▸ **What is expected**:
Check each line of the listing for the string "agent". Copy those where it appears.

▸ **Available data**:
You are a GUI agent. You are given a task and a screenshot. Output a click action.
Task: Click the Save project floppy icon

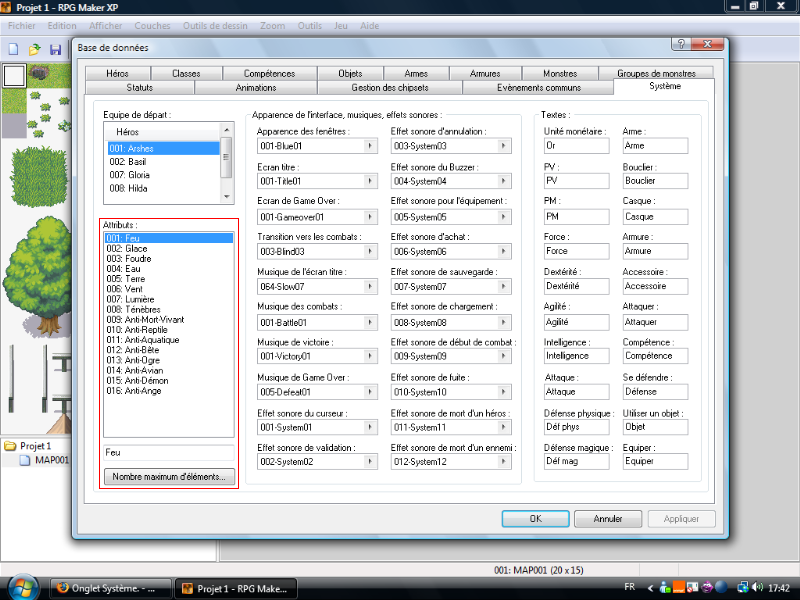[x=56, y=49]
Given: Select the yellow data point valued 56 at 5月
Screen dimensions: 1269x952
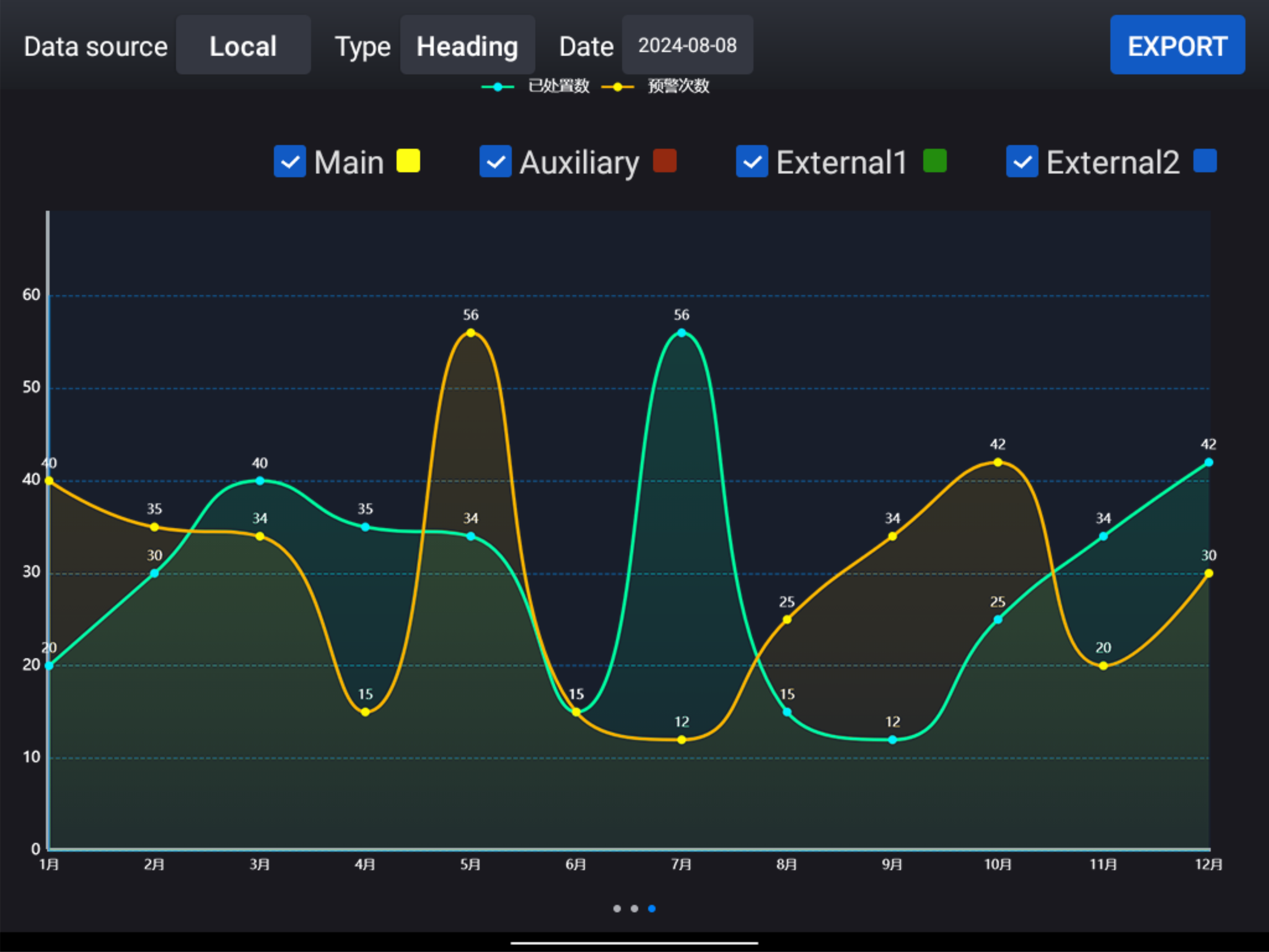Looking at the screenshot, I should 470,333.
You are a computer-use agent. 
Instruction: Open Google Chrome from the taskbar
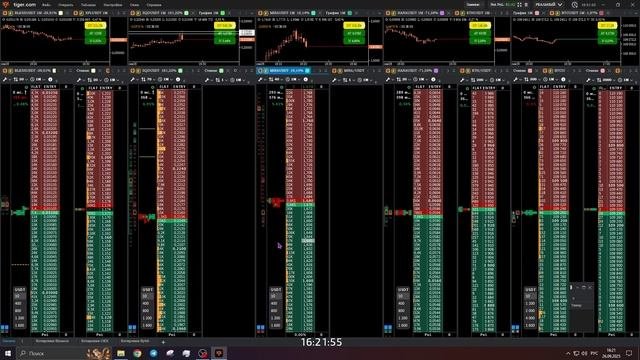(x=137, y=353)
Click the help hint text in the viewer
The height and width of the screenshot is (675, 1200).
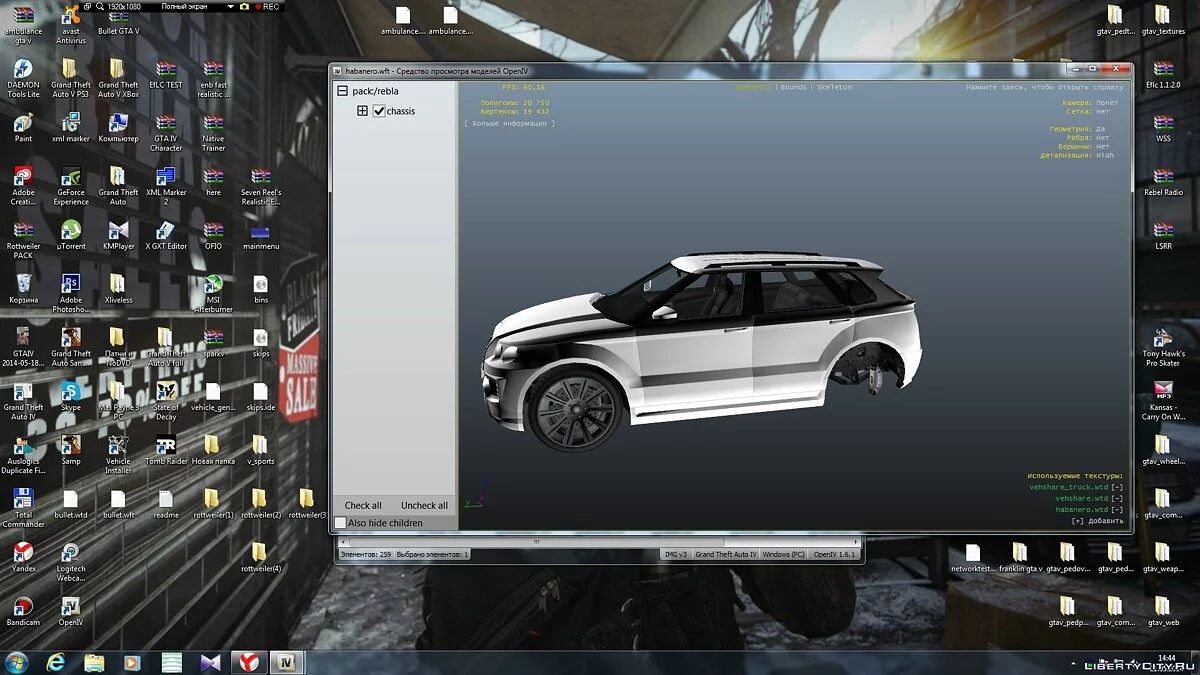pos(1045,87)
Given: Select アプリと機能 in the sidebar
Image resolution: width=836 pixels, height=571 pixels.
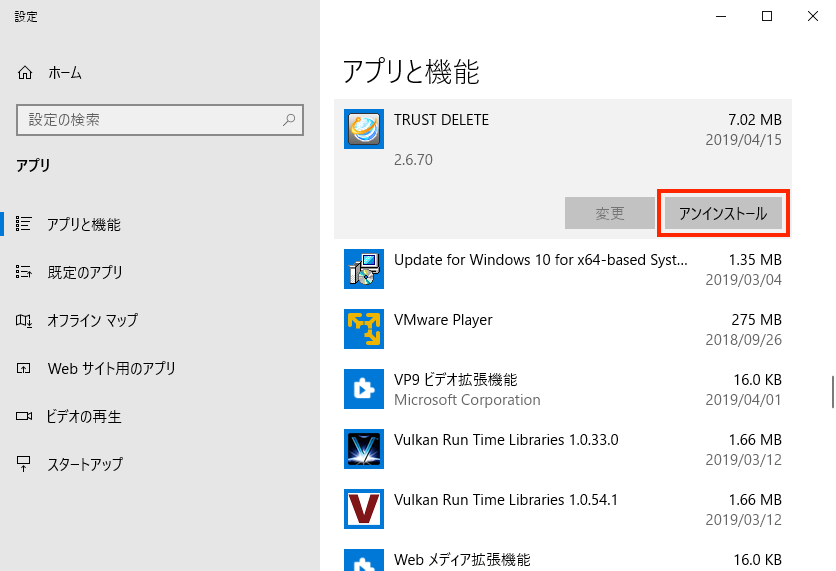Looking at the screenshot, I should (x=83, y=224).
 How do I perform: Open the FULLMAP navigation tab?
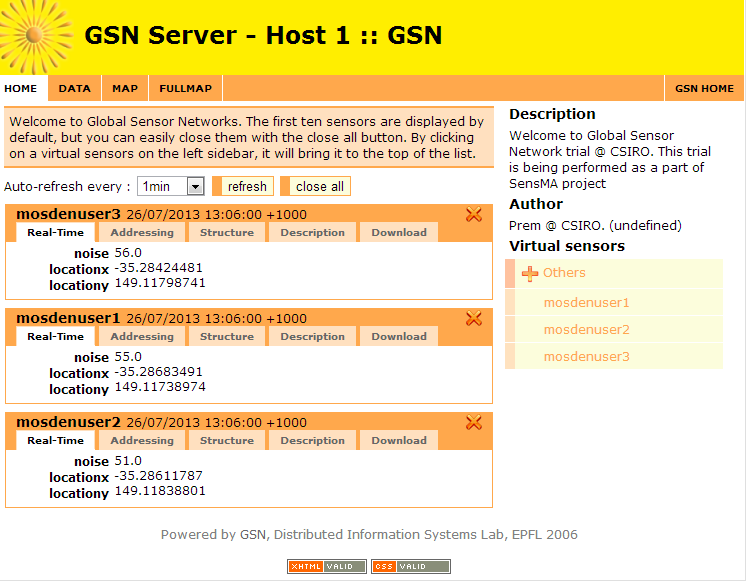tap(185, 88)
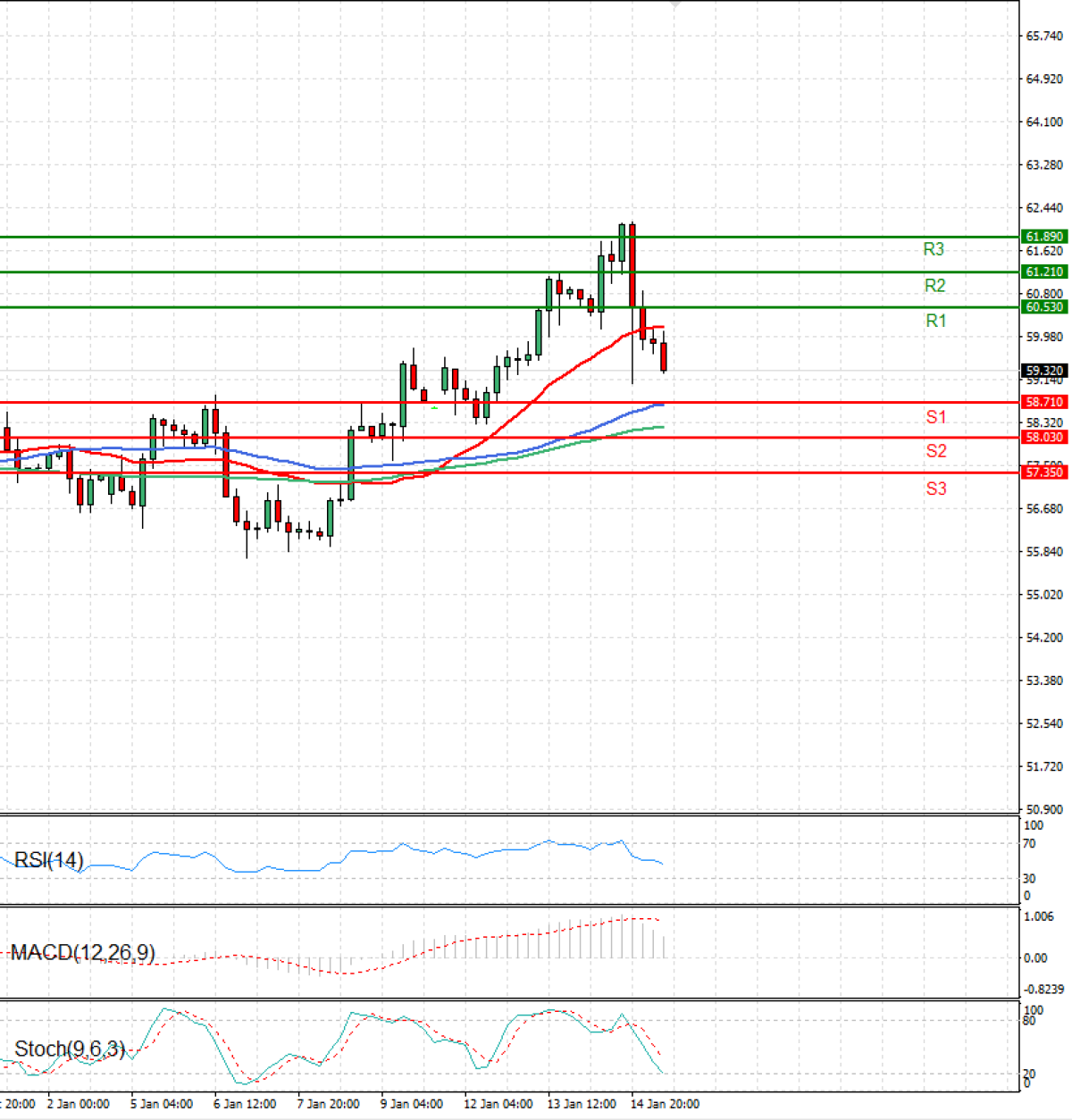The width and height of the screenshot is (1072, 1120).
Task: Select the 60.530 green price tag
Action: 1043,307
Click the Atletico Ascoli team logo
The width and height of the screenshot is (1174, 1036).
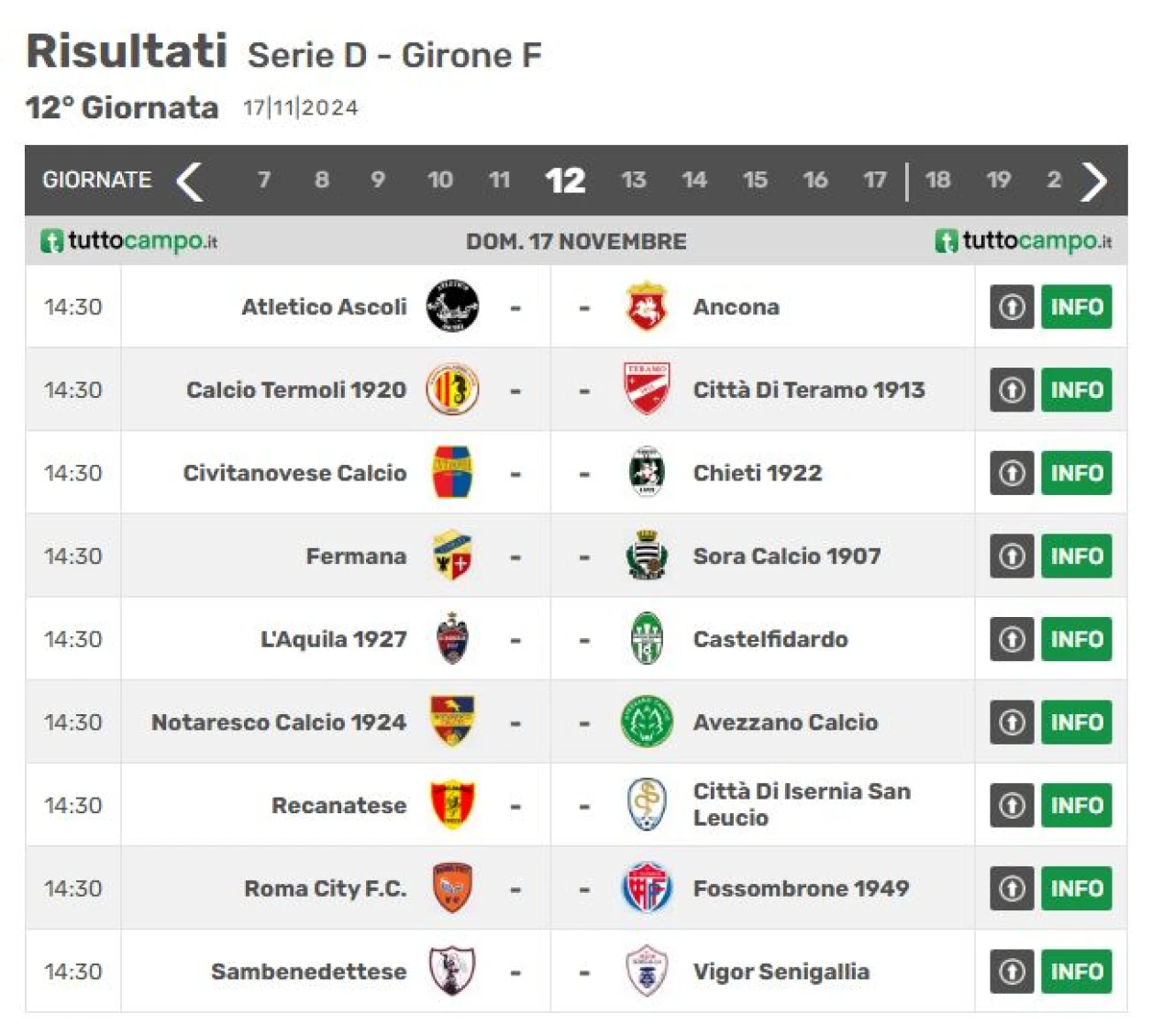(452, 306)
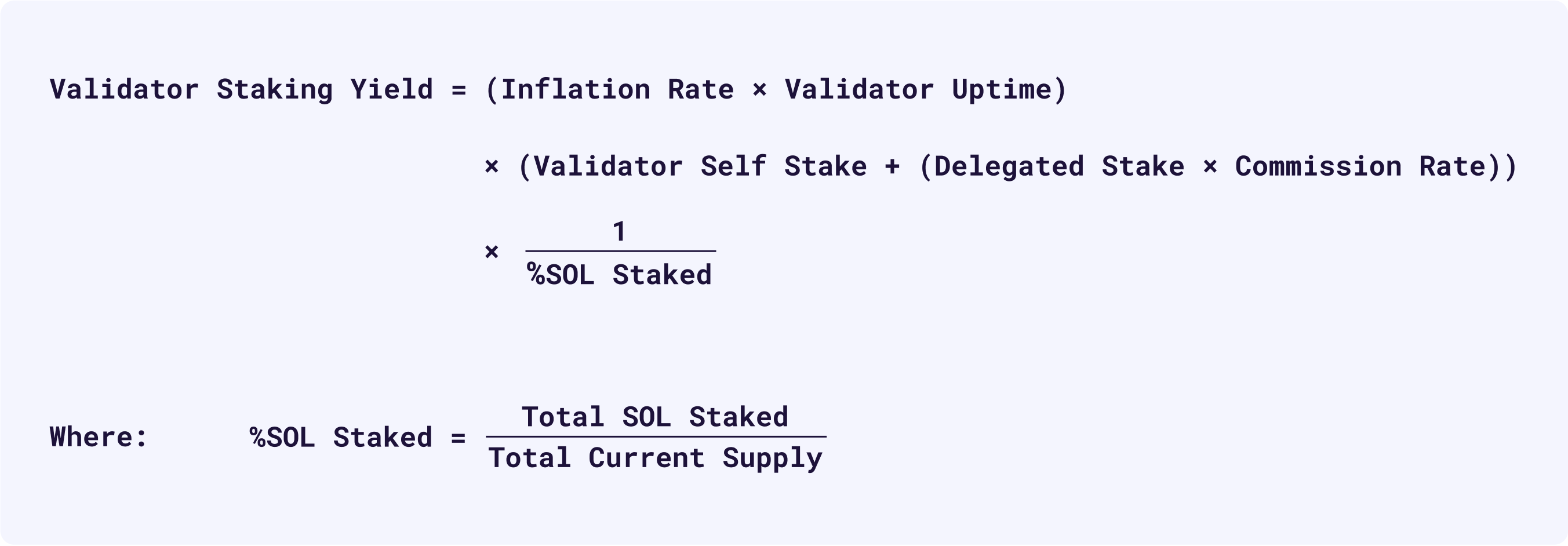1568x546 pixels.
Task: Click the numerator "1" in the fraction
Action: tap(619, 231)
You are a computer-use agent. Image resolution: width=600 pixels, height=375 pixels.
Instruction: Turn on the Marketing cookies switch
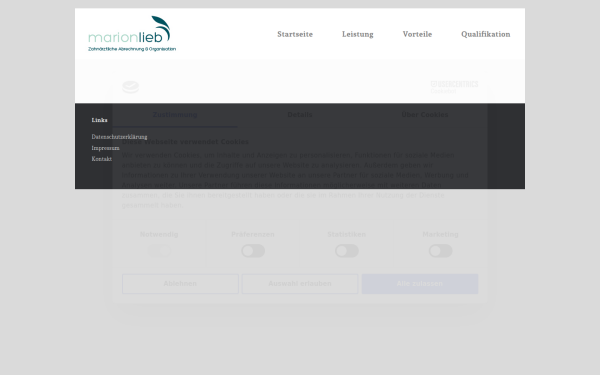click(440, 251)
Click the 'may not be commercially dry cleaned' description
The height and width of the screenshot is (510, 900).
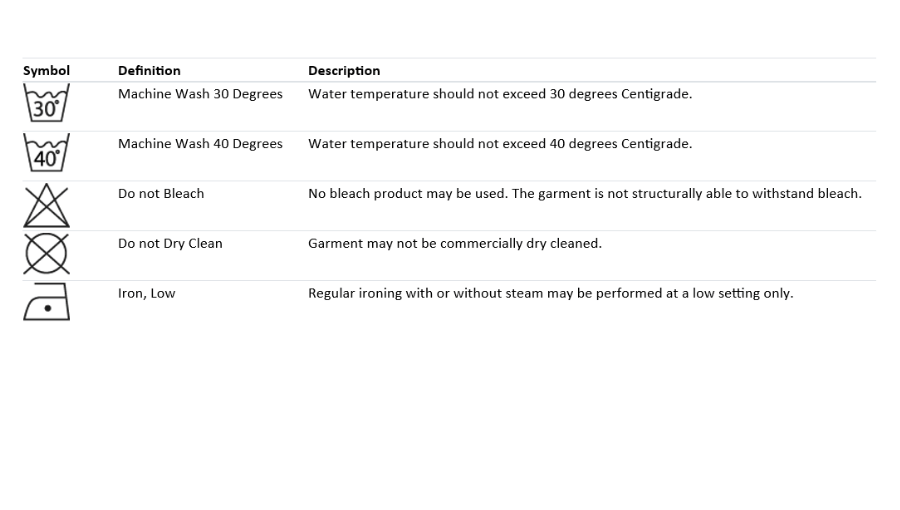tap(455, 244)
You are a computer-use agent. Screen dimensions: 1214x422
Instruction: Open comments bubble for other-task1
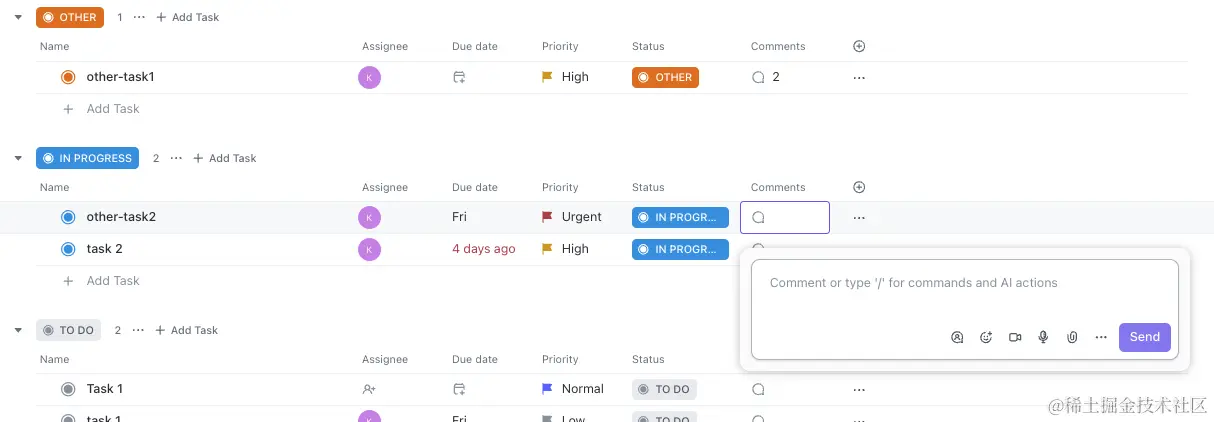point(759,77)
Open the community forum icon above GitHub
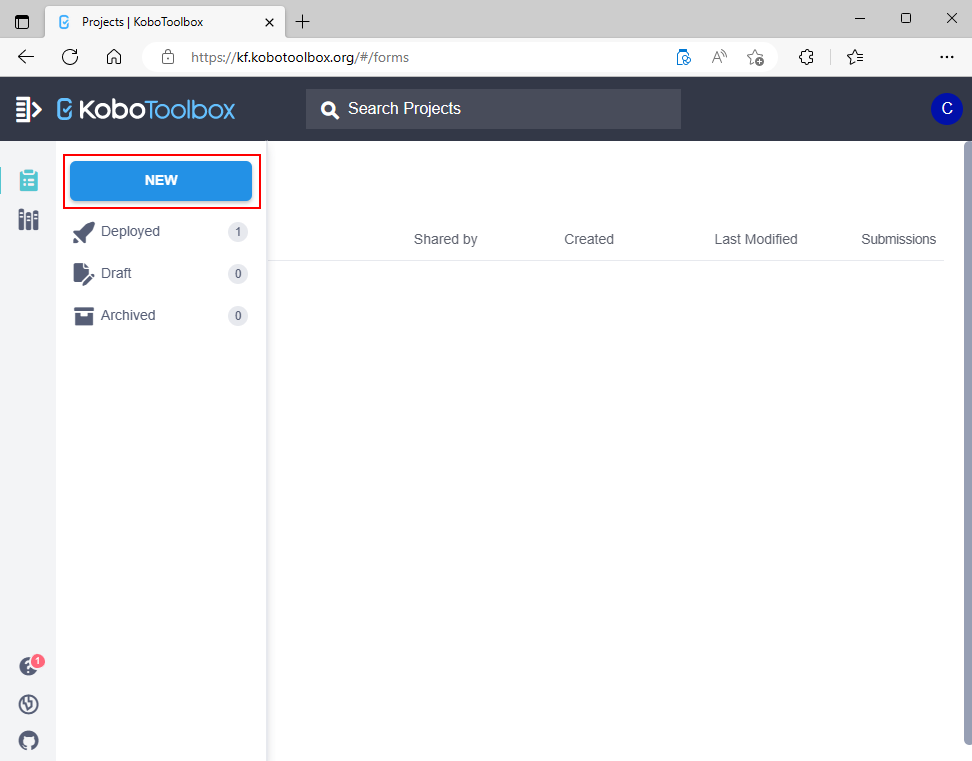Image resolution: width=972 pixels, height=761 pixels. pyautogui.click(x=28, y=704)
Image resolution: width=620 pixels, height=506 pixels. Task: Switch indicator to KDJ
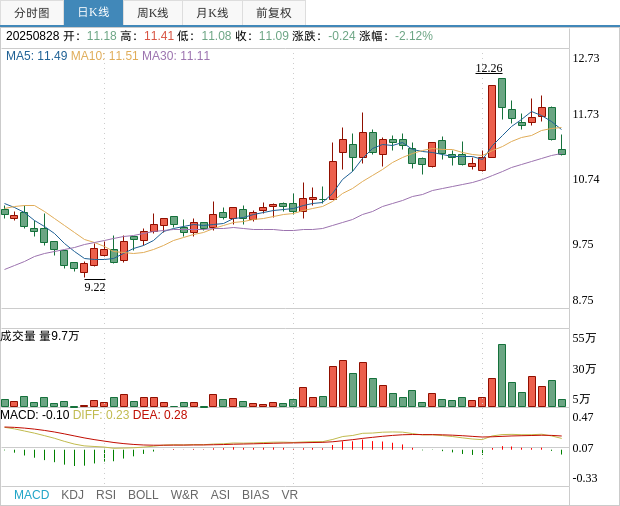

▸ **Reply**:
You are a GUI agent. You are given a task and a screenshot. Output a click action.
You are a computer-use agent. 
You are a computer-use agent. Image resolution: width=600 pixels, height=375 pixels.
You are a computer-use agent. Screen dimensions: 1214x422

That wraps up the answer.